EXERCISE REQUIREMENTS
Take the lines below beginning at the line that has "Task: Open the @yoavgallant handle link" and stopping after the line that has "You are a computer-use agent. Screen dimensions: 960x483", and print them exactly as they are, with no other lines.

Stored items:
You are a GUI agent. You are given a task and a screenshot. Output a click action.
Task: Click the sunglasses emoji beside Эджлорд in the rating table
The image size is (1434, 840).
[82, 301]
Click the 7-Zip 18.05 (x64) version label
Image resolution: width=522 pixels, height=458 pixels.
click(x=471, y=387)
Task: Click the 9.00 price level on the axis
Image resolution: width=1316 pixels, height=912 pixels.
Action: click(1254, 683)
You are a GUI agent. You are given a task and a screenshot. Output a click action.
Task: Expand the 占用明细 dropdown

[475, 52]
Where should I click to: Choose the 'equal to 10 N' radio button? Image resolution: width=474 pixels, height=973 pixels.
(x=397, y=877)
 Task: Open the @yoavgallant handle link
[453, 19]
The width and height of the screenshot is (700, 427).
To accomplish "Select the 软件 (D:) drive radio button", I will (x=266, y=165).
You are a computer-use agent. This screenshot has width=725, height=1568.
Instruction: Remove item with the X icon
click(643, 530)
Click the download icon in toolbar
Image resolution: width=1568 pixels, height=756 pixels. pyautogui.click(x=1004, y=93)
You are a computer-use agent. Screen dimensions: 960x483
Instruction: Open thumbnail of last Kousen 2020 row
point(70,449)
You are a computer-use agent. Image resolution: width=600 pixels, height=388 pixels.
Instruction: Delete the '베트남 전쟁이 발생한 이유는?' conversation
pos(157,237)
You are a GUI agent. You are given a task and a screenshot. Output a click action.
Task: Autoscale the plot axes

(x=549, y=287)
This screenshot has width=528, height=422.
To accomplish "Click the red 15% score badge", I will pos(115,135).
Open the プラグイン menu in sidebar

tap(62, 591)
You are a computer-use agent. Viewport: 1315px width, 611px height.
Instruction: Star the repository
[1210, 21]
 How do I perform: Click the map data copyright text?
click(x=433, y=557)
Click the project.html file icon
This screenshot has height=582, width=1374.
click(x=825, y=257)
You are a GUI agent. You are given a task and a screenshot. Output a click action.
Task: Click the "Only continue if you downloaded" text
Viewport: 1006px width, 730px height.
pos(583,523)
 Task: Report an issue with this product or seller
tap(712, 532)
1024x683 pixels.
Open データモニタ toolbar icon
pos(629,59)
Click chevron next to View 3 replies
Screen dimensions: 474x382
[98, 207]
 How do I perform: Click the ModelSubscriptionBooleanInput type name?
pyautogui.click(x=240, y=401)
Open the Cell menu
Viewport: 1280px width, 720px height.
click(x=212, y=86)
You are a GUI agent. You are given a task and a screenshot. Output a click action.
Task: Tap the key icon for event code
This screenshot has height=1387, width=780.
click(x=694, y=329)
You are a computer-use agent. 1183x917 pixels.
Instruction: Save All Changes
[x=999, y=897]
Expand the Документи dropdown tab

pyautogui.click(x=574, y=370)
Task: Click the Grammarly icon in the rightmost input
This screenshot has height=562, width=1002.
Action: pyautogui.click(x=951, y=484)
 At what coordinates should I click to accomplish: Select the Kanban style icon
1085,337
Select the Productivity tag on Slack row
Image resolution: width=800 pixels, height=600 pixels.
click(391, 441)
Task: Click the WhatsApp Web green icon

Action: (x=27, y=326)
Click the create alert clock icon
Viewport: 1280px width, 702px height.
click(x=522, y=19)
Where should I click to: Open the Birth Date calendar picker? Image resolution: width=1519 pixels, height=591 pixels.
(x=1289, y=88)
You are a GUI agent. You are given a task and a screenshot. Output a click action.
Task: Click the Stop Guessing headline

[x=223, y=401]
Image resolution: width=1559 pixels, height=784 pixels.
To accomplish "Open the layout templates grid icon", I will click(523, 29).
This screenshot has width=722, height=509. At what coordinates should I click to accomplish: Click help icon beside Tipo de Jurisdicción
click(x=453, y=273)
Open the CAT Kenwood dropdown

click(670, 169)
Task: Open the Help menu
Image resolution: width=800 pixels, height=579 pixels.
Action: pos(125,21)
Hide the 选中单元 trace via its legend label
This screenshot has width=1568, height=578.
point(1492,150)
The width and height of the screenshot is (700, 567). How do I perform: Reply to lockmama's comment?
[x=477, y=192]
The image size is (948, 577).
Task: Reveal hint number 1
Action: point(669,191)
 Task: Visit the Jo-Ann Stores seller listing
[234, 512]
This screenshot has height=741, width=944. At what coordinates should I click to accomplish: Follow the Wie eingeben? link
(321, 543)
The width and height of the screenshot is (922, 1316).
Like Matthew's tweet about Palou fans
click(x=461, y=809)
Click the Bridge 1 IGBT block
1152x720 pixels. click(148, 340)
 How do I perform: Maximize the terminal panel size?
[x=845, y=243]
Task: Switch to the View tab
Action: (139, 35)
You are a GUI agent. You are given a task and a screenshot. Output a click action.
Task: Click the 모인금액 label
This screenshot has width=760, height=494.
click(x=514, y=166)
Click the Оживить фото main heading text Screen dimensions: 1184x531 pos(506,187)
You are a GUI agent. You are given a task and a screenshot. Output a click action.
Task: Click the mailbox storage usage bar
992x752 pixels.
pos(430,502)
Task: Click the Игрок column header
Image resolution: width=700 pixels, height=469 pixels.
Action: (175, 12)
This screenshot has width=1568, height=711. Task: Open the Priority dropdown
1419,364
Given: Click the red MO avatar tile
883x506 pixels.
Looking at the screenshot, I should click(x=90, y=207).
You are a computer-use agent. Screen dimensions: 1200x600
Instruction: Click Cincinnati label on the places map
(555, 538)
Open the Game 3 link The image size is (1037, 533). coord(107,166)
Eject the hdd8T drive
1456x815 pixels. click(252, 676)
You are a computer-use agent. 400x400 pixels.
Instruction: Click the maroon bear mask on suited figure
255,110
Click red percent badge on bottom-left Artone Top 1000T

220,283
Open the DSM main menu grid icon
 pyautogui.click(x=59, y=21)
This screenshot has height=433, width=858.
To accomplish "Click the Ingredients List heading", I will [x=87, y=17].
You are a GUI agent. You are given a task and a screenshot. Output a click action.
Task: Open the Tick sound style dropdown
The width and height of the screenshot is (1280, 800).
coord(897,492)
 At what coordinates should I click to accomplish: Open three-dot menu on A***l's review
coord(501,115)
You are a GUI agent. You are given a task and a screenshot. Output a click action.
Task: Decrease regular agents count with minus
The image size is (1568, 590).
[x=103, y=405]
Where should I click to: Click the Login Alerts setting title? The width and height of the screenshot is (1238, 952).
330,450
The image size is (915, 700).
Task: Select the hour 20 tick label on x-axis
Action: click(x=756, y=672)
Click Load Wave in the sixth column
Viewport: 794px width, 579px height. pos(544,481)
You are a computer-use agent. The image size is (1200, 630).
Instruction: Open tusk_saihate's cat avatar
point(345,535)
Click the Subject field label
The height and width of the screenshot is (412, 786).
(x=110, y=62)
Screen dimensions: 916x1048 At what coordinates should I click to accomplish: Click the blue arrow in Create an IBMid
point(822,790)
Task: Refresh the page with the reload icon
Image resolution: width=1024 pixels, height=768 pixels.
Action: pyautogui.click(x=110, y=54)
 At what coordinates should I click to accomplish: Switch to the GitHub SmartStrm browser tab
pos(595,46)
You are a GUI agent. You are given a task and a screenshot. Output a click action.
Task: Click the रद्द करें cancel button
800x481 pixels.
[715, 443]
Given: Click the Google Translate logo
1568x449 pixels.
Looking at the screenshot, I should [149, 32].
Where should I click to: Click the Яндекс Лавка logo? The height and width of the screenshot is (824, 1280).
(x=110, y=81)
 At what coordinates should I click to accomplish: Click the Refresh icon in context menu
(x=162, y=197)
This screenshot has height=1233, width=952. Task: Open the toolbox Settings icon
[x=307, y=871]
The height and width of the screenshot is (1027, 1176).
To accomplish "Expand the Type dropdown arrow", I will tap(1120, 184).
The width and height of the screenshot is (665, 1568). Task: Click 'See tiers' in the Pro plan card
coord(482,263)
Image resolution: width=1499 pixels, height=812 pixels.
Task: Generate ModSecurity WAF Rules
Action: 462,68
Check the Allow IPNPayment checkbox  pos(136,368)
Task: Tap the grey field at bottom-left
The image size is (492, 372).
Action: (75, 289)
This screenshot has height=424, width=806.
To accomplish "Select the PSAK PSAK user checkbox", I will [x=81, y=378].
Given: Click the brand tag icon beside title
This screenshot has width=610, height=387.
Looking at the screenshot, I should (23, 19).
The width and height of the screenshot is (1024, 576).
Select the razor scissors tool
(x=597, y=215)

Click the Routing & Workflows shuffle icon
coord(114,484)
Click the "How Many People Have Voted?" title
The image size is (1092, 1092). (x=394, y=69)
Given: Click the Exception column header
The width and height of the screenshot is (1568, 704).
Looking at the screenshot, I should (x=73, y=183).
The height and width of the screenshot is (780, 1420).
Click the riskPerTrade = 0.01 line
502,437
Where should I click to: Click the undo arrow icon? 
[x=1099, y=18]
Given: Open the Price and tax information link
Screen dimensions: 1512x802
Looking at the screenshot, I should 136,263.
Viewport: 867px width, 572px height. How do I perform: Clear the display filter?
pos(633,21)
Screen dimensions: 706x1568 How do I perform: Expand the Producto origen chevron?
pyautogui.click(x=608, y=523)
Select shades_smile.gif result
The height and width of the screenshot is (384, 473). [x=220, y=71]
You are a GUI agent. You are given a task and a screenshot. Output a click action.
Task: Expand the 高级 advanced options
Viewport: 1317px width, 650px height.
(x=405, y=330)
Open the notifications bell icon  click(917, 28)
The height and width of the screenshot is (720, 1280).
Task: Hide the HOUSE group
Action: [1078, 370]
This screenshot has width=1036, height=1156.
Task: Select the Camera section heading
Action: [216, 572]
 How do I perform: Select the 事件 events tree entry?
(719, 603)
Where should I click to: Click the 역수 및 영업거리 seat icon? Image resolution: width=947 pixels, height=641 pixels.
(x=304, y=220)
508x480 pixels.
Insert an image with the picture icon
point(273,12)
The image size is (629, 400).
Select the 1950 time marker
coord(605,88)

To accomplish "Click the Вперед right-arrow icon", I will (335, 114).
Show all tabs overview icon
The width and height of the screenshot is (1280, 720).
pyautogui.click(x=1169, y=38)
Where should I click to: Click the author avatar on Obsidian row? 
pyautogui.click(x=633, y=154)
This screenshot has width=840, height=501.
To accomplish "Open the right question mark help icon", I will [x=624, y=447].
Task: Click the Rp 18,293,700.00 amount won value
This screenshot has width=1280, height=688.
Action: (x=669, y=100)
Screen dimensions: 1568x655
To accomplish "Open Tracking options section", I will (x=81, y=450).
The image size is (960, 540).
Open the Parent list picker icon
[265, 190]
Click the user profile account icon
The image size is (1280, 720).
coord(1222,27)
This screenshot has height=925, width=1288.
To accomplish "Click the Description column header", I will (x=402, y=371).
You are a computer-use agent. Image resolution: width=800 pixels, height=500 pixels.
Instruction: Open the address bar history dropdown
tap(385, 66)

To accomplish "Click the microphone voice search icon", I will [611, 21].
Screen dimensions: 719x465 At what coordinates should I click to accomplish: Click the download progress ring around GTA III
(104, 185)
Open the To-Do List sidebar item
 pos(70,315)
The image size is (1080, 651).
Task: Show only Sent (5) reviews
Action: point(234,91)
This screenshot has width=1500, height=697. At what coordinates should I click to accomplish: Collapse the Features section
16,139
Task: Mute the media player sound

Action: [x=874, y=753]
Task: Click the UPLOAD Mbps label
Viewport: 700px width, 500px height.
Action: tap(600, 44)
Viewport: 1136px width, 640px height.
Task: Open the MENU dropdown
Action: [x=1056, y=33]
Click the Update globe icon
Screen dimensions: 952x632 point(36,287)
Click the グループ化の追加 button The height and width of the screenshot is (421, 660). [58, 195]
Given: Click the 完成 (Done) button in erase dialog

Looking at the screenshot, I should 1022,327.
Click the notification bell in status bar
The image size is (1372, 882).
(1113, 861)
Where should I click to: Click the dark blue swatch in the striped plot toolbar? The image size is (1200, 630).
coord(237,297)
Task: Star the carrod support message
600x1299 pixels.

SOLUTION TO THE EXERCISE
 Task: Open the @yoavgallant handle link
[453, 19]
The width and height of the screenshot is (700, 427).
To accomplish "Select the 软件 (D:) drive radio button", I will (x=266, y=165).
You are a computer-use agent. This screenshot has width=725, height=1568.
Instruction: Remove item with the X icon
click(643, 530)
Click the download icon in toolbar
Image resolution: width=1568 pixels, height=756 pixels. pyautogui.click(x=1004, y=93)
You are a computer-use agent. Screen dimensions: 960x483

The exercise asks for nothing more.